### DATA FOR ANALYSIS
-------------------------

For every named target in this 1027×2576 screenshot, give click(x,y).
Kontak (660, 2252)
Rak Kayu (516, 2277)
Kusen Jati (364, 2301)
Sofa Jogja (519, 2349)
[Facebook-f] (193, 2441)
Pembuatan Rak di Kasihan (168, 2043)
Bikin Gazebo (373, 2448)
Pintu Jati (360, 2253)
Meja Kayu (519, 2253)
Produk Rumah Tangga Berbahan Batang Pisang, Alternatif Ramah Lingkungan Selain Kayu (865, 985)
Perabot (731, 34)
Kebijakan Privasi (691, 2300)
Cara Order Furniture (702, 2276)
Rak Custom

-------------------------

### THE PROBLEM
Filter the entries above and copy only the lines that hold "Kayu".

### TASK RESPONSE
Rak Kayu (516, 2277)
Meja Kayu (519, 2253)
Produk Rumah Tangga Berbahan Batang Pisang, Alternatif Ramah Lingkungan Selain Kayu (865, 985)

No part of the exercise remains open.